“Questo matrimonio s’ha da fare’”. In perfetta antitesi con la celebre frase rivolta a Don Abbondio dai Bravi, nel romanzo storico de “I Promessi Sposi” di Alessandro Manzoni, arriva, forte e chiaro, il nuovo appello del movimento spontaneo Italian Wedding Industry, per fare ripartire, già dalla fase 2 e con date certe, la filiera del Wedding. Nato in Sicilia e diventato virale in tutta Italia, dall’imprenditore Umberto Sciacca e dalla event manager Barbara Mirabella, IWC, ha già raccolto oltre 4000 firme, coinvolgendo anche prestigiosi brand italiani, leader mondiali, di abiti da sposa, sposo e cerimonia, fino a tutti gli operatori della filiera matrimonio, e continua a muovere istanze per far sì che il comparto riceva la dovuta attenzione da parte del Governo nazionale, dopo l’annullamento, ad oggi, di oltre 17 mila matrimoni in tutta l’Italia.
“Sono 50 mila i matrimoni che, secondo le stime ufficiali, salteranno tra maggio e giugno 2020 – dichiara Barbara Mirabella -. Ciò significherà, per tutto il comparto, disdette di mesi e un intero settore completamente falcidiato. Abbiamo inviato una lettera al Governo con ben diciannove punti sui quali porre l’attenzione, primo tra tutti il bisogno di date certe, e chiare regole di salvaguardia, compatibili con la sicurezza sanitaria. La pianificazione anticipata è elemento fondamentale per lo svolgimento dell’attività di organizzazione degli eventi. Solo con un calendario chiaro e coerente delle riaperture, anche il mondo della wedding industry potrà riprendere il proprio lavoro. Per convivere senza rischi per la salute con il virus, è necessario anche un confronto con gli ordini professionali, come ingegneri, architetti e geometri, professionisti abilitati, che accompagnino gli imprenditori per ridisegnare, ad esempio, la capienza delle ville per ricevimenti o anche quelle degli stessi atelier, definendo nuove regole di salvaguardia. Stabilendo nuove modalità di fruizione di servizi come il catering, intendiamo metterci a disposizione delle istituzioni per riscrivere il decalogo del “Far bene”. In questo modo si potrebbero fornire date certe per la riapertura programmata di tutte le attività aggregative, che ogni anno assicurano 40 miliardi di fatturato, consentendo un’adeguata pianificazione e l’avvio delle prenotazioni”.

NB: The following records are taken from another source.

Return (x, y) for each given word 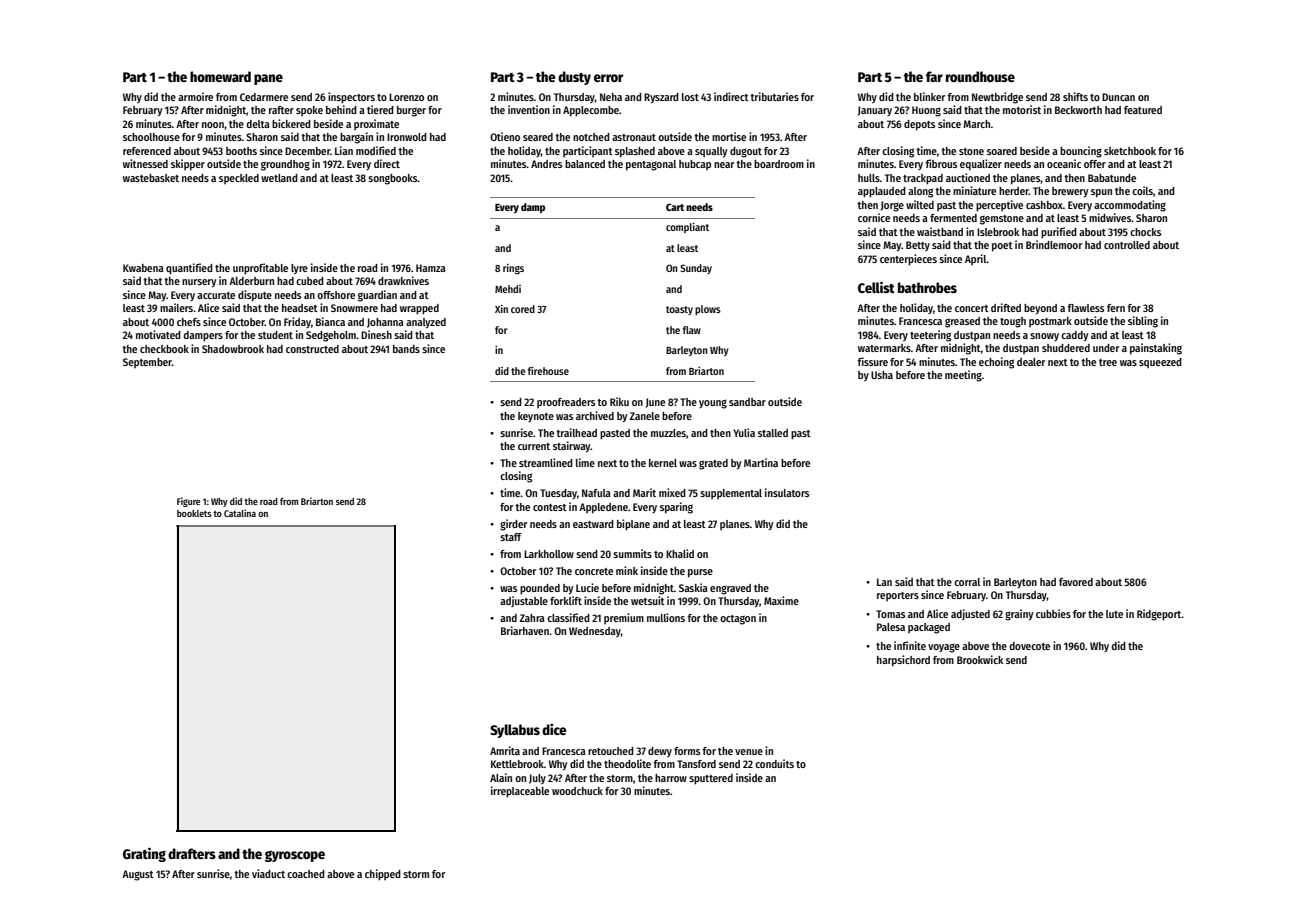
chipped (383, 875)
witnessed (145, 163)
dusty (574, 78)
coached (306, 874)
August (138, 875)
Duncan (1118, 97)
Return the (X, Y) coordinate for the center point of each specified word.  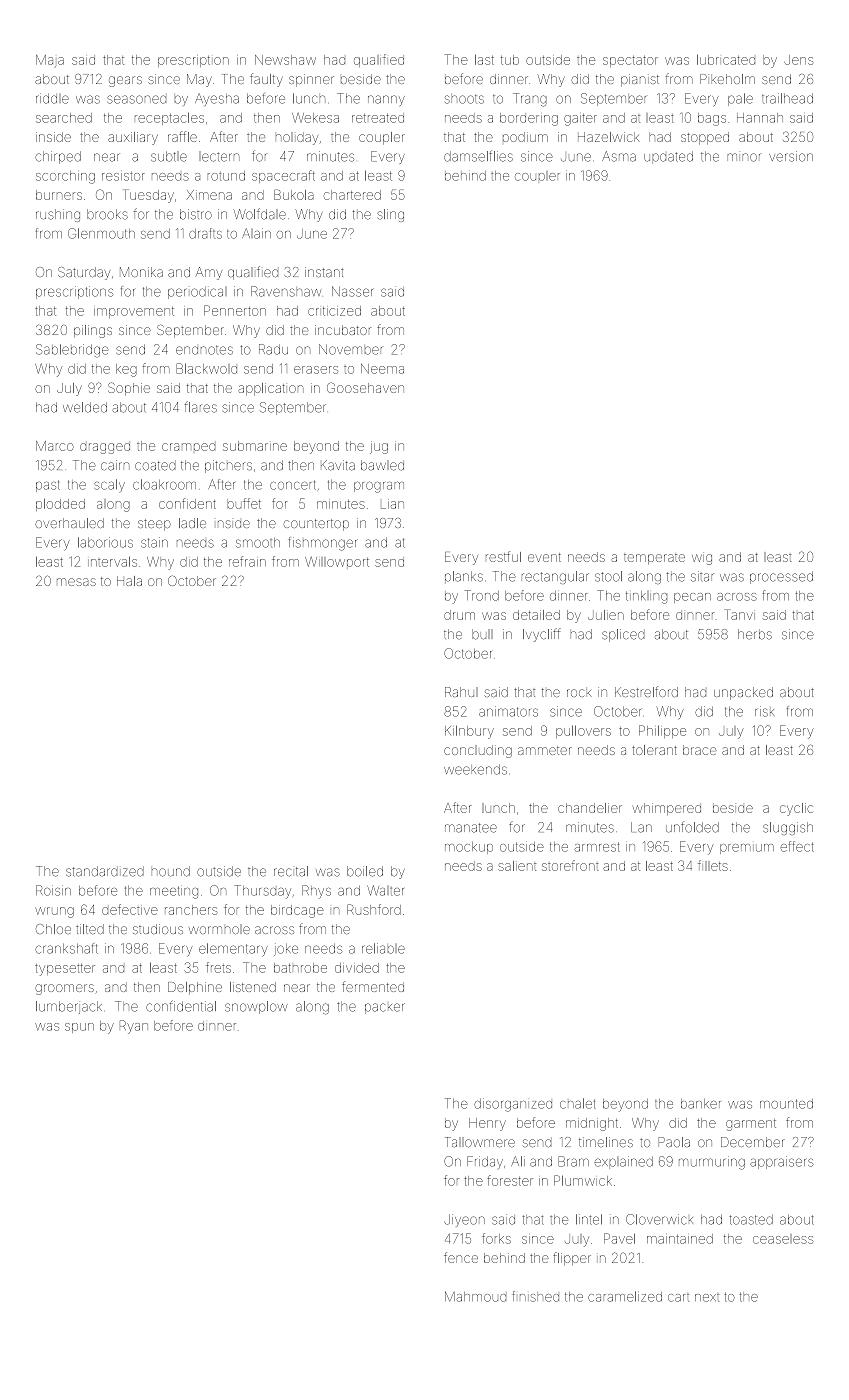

Parole chiare, che mostrano una competente e studiata volontà riorganizzativa e che puntano i riflettori anche su categorie di negozi come gli atelier da sposa, assimilatati tout court al settore commercio, e quindi considerati in grado di riaprire già dal 18 maggio, nonostante il loro target di riferimento, cioè la cerimonia e l’alta moda sposa, non possa essere finalizzato, poiché è vietato partecipare e festeggiare le ricorrenze e i riti come i matrimoni. Italian Wedding Industry, quindi, propone che gli eventi, nel pieno rispetto delle distanze di sicurezza, abbiamo una nuova lettura nel modus operandi e nei layout organizzativi: no al buffet, sì al servizio al tavolo con mice en place, che garantiscano un distanziamento spaziale corretto (Es 4 pax su tavoli da 8). Il movimento ritiene, altresì, indispensabile consentire, ancor prima della fase 2, la possibilità per le coppie di sposi di visitare, su appuntamento e con mascherine e dispostivi di sicurezza, le location per cominciare a dare un segnale di ripresa agli operatori dell’ospitalità e ai clienti, per pianificare una ripartenza con le dovute salvaguardie per i consumatori (Contratti sospesi fino a nuova indicazioni del governo).
“Siamo davvero preoccupati per ciò che accadrà a partire dal 18 maggio – dichiara Umberto Sciacca -. La semplice riapertura degli atelier, con l’imposizione di sanificare gli abiti, senza l’adozione di precise misure a tutela del lavoro di tutti gli operatori del comparto, non ci permetterà di coprire le spese vive, ma soprattutto di recuperare al gravissimo danno subito negli ultimi due mesi. A questo punto le parole stanno a zero: abbiamo bisogno che vengano elaborate dal Governo nazionale, e nel più breve tempo possibile, delle misure che consentano la ripresa dei matrimoni, intesi come eventi aggregativi. Se questo non accadrà, a chi dovremo vendere i nostri lussuosi abiti con ricami, pizzi e merletti? Come faremo a pagare gli esosi affitti? E come potremo rispettare gli accordi economici con i nostri fornitori, per evitare il blocco totale del sistema?”.